The metric system seems so much faster than imperial.
Steenbeekdries
Words cannot do this justice, only 2km but
some of it downhill, 42 km/h on cobbles. Cheered by a small crowd who must
appreciate the laws of physics, big lads go fast downhill, braking would be a
bad idea, if I could keep my hands on the brake levers. I pass dozens of riders
as I have little choice in the matter. Don’t even notice the bump over the
railway crossing at the bottom. Check my fillings, appear to have them all. I
ache all over.
Taaienberg.
Less steep and more cobbly but someone thoughtfully has put a concrete gutter at the side.

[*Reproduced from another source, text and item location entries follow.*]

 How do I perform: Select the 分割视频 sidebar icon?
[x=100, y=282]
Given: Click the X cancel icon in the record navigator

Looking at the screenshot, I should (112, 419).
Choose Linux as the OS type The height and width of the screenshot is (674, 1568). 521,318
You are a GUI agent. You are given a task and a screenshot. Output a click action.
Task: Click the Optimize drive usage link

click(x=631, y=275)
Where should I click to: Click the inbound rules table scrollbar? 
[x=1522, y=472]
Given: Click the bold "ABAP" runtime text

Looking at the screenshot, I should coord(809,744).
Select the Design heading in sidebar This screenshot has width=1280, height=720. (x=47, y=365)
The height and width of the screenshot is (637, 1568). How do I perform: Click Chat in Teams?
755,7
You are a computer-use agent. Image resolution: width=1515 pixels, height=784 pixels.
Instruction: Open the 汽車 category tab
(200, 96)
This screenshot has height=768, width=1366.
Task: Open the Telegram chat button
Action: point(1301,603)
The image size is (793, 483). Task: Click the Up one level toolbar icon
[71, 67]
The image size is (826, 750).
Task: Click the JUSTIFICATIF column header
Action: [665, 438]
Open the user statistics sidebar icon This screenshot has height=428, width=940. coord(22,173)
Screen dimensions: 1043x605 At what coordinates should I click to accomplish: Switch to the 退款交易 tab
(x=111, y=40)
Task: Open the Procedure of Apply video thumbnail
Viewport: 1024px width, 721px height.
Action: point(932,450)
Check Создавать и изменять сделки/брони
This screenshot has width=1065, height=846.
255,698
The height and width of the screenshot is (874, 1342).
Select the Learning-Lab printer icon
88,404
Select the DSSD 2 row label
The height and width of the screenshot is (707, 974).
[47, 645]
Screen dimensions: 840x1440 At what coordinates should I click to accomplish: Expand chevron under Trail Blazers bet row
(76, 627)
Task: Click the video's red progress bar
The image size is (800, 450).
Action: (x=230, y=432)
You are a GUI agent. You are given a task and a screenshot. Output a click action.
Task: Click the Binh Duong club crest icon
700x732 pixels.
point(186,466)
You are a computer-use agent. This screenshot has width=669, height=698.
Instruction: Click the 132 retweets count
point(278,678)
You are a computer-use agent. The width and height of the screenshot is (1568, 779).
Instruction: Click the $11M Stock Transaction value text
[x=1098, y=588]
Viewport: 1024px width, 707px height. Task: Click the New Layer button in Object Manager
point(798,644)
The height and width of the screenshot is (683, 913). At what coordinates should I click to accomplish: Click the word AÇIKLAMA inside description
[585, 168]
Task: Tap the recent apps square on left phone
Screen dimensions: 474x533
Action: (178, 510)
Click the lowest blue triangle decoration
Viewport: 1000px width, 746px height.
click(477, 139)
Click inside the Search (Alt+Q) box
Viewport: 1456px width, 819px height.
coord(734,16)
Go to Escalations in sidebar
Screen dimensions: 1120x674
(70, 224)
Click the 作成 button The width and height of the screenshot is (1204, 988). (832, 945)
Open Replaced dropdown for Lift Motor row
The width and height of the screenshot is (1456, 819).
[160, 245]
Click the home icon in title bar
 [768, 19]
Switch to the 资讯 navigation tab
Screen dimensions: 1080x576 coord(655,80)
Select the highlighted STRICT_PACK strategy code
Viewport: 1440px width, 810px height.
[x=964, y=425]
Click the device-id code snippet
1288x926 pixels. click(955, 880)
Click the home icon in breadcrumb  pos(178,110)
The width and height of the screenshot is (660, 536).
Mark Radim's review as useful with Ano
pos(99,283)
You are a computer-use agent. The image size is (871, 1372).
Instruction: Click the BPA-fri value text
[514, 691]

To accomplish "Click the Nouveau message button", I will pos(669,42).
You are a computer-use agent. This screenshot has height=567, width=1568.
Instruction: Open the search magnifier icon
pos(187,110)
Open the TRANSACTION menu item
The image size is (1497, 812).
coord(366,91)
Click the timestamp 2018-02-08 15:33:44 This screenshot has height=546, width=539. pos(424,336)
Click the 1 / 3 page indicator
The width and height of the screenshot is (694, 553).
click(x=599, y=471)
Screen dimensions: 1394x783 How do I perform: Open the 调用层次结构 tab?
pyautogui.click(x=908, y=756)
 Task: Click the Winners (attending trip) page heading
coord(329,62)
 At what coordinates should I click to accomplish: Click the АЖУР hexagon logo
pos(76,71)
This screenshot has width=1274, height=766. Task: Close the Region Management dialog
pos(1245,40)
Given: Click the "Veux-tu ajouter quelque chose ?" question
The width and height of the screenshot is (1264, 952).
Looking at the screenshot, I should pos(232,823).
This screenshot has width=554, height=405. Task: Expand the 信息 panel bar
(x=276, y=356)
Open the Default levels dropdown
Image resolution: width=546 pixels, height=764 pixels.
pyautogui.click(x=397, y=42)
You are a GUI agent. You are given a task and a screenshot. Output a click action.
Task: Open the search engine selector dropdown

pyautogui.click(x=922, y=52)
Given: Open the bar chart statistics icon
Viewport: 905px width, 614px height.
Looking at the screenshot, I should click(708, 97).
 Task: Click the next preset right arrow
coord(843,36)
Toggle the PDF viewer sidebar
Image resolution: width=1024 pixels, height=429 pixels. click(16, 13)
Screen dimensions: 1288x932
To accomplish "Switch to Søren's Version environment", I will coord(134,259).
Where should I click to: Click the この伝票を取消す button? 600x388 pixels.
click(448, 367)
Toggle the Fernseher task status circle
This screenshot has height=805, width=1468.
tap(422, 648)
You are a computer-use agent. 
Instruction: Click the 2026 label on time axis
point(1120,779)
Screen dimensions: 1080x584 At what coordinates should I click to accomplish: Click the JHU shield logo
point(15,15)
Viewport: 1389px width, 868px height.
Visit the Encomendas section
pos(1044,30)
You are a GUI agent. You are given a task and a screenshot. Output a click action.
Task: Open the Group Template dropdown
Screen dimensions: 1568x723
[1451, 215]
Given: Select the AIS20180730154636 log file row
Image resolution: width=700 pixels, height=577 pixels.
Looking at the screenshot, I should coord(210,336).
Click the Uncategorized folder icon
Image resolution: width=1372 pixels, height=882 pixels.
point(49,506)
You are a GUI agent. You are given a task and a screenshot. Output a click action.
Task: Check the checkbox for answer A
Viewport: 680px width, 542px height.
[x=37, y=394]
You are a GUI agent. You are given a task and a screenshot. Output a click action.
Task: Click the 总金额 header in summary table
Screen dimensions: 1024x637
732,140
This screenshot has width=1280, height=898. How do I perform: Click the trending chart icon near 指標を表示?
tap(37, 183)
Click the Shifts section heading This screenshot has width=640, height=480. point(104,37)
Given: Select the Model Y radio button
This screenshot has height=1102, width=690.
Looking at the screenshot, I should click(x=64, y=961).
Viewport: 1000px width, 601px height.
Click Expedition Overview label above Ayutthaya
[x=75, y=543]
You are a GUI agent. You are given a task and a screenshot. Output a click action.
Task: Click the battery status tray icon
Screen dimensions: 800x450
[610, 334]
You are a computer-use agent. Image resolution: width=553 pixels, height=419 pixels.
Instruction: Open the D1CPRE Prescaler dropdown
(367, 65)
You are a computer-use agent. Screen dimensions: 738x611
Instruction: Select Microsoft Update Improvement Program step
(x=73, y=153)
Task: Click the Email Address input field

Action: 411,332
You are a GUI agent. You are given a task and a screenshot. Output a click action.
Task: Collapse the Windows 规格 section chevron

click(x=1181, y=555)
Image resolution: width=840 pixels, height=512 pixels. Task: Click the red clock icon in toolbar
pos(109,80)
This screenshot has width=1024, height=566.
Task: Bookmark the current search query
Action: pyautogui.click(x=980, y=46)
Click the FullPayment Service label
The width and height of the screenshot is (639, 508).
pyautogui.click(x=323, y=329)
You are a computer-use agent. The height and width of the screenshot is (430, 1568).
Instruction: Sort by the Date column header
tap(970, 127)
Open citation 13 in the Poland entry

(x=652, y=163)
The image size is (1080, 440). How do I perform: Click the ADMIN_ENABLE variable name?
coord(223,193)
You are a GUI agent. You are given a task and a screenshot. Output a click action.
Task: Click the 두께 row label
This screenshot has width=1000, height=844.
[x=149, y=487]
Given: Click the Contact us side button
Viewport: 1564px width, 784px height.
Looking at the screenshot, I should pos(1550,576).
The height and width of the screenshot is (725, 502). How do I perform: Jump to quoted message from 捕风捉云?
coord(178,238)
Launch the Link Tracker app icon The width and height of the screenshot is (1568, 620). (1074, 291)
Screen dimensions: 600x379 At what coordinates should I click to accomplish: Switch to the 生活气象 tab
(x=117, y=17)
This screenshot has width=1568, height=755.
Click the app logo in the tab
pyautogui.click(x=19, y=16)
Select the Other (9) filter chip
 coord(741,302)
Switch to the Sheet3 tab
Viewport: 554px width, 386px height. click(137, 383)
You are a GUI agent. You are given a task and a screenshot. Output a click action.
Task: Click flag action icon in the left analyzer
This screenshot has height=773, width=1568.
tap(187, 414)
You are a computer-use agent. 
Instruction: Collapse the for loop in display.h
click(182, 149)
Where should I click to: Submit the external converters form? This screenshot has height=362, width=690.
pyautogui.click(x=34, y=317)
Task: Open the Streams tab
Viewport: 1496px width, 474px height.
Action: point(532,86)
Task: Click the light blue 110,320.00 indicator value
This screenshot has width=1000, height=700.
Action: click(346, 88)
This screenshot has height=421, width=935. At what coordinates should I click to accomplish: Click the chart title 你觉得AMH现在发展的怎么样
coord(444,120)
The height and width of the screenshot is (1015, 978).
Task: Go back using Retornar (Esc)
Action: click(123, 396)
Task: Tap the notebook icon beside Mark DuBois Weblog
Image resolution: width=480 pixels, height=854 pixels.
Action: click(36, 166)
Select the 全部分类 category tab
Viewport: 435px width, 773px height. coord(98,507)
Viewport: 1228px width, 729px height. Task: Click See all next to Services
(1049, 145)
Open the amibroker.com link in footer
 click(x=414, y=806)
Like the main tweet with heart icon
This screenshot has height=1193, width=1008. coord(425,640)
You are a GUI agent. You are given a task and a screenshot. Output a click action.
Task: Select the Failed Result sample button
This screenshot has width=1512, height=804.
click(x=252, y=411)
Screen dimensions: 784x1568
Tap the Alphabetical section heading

Thanks. Used that all the way to the top, someone must have noticed because the pros find it barricaded off the following day. No walkers here, it’s quite nice and almost refreshing after Steenbeekdries.
Oude Kwaremont.
The Belgian’s favourite as we find out on
Sunday, sharing this hill with about 10,000 others inches from pro riders who
ascend this little berg several times faster than me. But looking at their
faces I know who enjoyed it most. Fabian C, then me. I think Ode Kwaremont must
mean beer garden.
Paterberg
Home run
15km of flat. Give up following wheels
after nearly coming a cropper, foolish to follow an unknown wheel at speed. Get
my breath back and then drop him. 35 – 36 km/h cruising along, not even in top
gear, zone 3 spinning easing my neck as much as I can. Catch two others on a
section of cycle path that runs counter to traffic, wonder what to do and hear
a whistle from behind me, I’ve got a drag artist that knows what to do, the
pair move and I accelerate past. No indication that my new friend will work
with me but that suits me, trust and all that, and I’m a big rider for him to
shelter behind. Over the next 10km my single friend gains more friends and at
about 2km from the official finish I have maybe 12 riders behind me. Feels
great. At 1.5km the road is closed to other traffic,1km and the red flag that
the pros will see on Sunday hangs over the center of the road, all hell breaks
loose behind me as the Belgium MAMIL sprint championship starts. For a minute
I’m exactly like the domestique who has been used to get the star to the end of
the race. I think about chasing knowing I’ve got loads left in the tank but
leave them to it and cross the line a few seconds after them, bunny hop the
timing ramp to the amusement of the technicians and then roll towards the town
centre, passing my wife who was unaware I’d get around so quickly, under 3
hours in the end, not bad. And I earnt
another beer.
Sunday - Race Day
More organization skills from the
organizers who have free parking and busses for all. And it runs without a hitch, blissfully
unaware of where we would end up we get on a bus from Oudenaarde and arrive at
the bottom of Ode Kwaremont.
The bars are already serving and the
burgers are swimming in strong mustard. Free hats, Flandrien flags and like
minded people. 4 sets of racers pass and we see the decisive move from Fabian
C, a single Swiss rider getting free with 3 Belgians. All top riders, all
‘names’, all strong.
Watching the finish on a big screen we
wonder what might happen if FC wins, how will 10,000 Belgians react… cheers all
around as he takes the sprint from 3 vans. A perfect alcoholic mix of happiness and
disappointment garnished with frites and waffles.